Cosa manca allo sport da un punto di vista europeo? Come tutti sappiamo, la parola “sport” non è stata prevista nei trattati di Maastricht, venendo inserita solo nel 2009 nei trattati di Lisbona. Non esiste, di conseguenza una specificità attribuibile allo sport: alcuni passi avanti sono stati fatti con la carta di Nizza, che però come è noto non è vincolante.
Di conseguenza le specificità dello sport, a differenza della cultura, non sono state mai prese in considerazione né dal legislatore, né dalla corte europea di giustizia, né dalla politica comunitaria.

È un rapporto complesso quello tra sport e unione europea: in quei casi in cui Bruxelles ha scelto di intervenire in ambito sportivo, spesso si è trattato di “interventi a gamba tesa”.

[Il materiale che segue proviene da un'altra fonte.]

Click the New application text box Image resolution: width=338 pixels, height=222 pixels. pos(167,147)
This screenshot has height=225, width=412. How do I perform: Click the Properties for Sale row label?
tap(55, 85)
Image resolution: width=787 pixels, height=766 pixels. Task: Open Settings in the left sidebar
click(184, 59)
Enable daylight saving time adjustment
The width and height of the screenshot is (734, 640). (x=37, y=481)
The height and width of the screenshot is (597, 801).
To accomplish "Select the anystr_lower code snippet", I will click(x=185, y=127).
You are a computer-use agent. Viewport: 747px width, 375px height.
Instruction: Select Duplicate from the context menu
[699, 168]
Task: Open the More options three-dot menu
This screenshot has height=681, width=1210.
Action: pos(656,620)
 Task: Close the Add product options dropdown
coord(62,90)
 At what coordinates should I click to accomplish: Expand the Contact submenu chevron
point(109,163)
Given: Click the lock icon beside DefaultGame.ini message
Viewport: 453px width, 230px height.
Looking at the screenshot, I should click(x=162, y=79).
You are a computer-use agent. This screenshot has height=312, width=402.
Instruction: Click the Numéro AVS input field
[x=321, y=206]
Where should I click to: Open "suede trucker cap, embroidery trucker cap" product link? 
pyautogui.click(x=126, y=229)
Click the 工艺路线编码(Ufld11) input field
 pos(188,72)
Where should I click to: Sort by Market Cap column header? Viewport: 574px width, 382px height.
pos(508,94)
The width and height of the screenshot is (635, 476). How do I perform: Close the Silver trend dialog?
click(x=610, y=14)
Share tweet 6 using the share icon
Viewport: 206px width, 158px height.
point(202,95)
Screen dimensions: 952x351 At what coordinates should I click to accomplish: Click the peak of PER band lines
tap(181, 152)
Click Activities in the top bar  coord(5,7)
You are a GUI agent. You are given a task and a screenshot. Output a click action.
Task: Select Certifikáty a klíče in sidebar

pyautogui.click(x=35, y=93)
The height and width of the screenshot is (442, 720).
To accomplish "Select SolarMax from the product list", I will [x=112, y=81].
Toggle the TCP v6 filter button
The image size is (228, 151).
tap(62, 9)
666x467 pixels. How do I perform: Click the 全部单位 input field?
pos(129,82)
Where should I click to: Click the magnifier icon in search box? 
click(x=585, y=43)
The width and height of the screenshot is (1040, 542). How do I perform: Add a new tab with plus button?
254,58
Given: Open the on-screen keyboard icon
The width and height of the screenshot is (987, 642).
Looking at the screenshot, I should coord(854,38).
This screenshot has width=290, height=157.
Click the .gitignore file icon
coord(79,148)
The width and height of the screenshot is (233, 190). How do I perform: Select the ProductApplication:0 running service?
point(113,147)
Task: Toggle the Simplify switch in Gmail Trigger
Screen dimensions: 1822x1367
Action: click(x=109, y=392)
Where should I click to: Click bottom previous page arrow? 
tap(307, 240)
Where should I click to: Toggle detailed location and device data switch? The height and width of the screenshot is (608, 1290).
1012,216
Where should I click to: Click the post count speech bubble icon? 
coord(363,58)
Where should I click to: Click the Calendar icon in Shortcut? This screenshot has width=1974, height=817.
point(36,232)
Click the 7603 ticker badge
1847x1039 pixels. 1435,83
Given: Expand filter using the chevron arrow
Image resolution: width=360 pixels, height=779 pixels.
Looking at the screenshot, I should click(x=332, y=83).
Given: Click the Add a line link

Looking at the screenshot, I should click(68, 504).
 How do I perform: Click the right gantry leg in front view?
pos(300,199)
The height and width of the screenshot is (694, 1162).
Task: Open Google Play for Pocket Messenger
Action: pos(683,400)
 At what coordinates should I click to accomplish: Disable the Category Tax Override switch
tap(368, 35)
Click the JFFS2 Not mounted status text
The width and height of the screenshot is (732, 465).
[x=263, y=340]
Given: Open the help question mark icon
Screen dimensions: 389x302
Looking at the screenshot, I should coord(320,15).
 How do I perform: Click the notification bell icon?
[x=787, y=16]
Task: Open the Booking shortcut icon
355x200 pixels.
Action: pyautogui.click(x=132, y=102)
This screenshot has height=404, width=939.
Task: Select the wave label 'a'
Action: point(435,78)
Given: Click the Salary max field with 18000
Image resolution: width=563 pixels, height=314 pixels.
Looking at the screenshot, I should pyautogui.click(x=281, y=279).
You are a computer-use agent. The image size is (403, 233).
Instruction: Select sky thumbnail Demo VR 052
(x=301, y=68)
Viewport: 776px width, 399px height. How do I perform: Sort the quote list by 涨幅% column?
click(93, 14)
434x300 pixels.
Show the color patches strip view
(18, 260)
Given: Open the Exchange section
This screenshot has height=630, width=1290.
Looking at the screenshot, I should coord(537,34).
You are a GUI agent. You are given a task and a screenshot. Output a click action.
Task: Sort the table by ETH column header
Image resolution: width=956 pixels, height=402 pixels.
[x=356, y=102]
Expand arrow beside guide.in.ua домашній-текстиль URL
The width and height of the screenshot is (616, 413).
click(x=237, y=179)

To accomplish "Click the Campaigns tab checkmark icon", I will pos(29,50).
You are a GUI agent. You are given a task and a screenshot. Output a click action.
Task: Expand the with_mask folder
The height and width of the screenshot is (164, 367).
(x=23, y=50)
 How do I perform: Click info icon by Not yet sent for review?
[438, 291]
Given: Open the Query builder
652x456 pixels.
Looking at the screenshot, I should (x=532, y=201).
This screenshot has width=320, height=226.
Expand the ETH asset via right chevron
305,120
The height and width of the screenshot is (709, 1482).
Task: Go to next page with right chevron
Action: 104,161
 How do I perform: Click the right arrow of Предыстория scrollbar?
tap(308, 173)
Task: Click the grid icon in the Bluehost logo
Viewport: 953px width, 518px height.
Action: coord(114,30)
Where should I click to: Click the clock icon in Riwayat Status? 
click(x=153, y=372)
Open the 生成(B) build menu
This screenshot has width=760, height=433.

Penso alla ormai celebre legge Bosman, che ha creato non pochi problemi. La Bosman infatti non ha tenuto in alcun conto la peculiarità della figura dell’atleta rispetto alla generica categoria dei lavoratori subordinati, con conseguenze spesso significative. I club hanno, infatti, decurtato notevolmente gli investimenti in favore dei vivai giovanili, trovando più conveniente tesserare atleti già affermati, provenienti dai paesi comunitari piuttosto che impegnare fondi per allevare i giovani atleti;

Vengo alle conclusioni. Come possiamo migliorare la governance sportiva, e come possiamo ottenere una sempre migliore cooperazione tra istituzioni sportive e istituzioni europee?
Occorre rendersi conto di una cosa: lo sport non è solo mercato, e non è solo intrecci economici. È una realtà molto più complessa, che attiene al buon vivere e una cultura di rispetto reciproco, come spiegavo all’inizio. Di conseguenza, merita una sfera di specificità che l’unione europea deve riconoscergli. È su questo terreno, a mio avviso, che si può creare un rapporto virtuoso tra le varie istituzioni.
Lo sport è un elemento troppo importante per essere dimenticato o trascurato. Attraverso lo sport abbiamo combattuto ogni discriminazione, abbiamo avviato la diplomazia (penso alla diplomazia del ping-pong tra Cina e Stati Uniti), abbiamo emancipato migliaia di donne. Dobbiamo fare qualsiasi cosa affinché sullo sport ci sia un terreno di incontro e non di scontro: lo sport unisce, non divide. Cerchiamo di ricordarcelo.